Regimes of Near-Inertial Wave Dynamics (2407.02709v1)

Abstract: When atmospheric storms pass over the ocean, they resonantly force near-inertial waves (NIWs); internal waves with a frequency close to the local Coriolis frequency $f$. It has long been recognised that the evolution of NIWs is modulated by the ocean's mesoscale eddy field. This can result in NIWs being concentrated into anticyclones and provide an efficient pathway for their propagation to depth. Whether mesoscale eddies are effective at modulating the behaviour of NIWs depends on the wave dispersiveness $\varepsilon^2 = f\lambda^2/\Psi$, where $\lambda$ is the deformation radius and $\Psi$ is a scaling for the eddy streamfunction. If $\varepsilon\gg1$, NIWs are strongly dispersive, and the waves are only weakly affected by the eddies.
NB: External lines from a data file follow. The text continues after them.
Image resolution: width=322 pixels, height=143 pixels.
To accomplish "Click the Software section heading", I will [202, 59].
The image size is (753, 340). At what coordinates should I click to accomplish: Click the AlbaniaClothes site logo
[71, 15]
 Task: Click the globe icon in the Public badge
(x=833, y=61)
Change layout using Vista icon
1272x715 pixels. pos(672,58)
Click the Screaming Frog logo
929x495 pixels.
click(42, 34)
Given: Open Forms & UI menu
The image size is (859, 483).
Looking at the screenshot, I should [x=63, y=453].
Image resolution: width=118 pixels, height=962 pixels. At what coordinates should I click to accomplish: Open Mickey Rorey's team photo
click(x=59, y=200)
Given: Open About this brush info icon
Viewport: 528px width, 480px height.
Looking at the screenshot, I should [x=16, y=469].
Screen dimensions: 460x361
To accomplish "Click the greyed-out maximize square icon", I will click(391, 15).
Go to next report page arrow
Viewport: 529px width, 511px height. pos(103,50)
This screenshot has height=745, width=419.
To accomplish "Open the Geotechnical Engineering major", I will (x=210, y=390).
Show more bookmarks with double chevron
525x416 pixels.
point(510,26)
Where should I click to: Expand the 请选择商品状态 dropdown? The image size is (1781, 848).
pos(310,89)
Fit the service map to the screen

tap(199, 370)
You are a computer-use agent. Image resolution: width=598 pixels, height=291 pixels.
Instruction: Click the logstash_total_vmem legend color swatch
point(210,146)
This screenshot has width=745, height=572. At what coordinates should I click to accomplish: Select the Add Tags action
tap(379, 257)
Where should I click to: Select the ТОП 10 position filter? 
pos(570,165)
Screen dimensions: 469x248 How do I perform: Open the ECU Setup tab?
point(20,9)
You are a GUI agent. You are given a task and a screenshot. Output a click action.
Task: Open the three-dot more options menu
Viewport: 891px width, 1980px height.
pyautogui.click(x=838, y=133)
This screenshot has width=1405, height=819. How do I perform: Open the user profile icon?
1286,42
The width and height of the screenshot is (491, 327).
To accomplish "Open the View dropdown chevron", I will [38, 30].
We calculate the perturbations away from a uniform wave field and the frequency shift away from $f$. If $\varepsilon\ll1$, NIWs are weakly dispersive, and the wave evolution is strongly modulated by the eddy field. In this weakly dispersive limit, ray-tracing emerges as a valid description of the NIW evolution even if the large-scale atmospheric forcing apparently violates the requisite assumption of a scale separation between the waves and the eddies. The large-scale forcing excites many wave modes, each of which varies on a short spatial scale and is amenable to asymptotic analysis analogous to the semi-classical analysis of quantum systems. The strong modulation of weakly dispersive NIWs by eddies has the potential to modulate the energy input into NIWs from the wind, but under oceanic conditions, this effect should be small.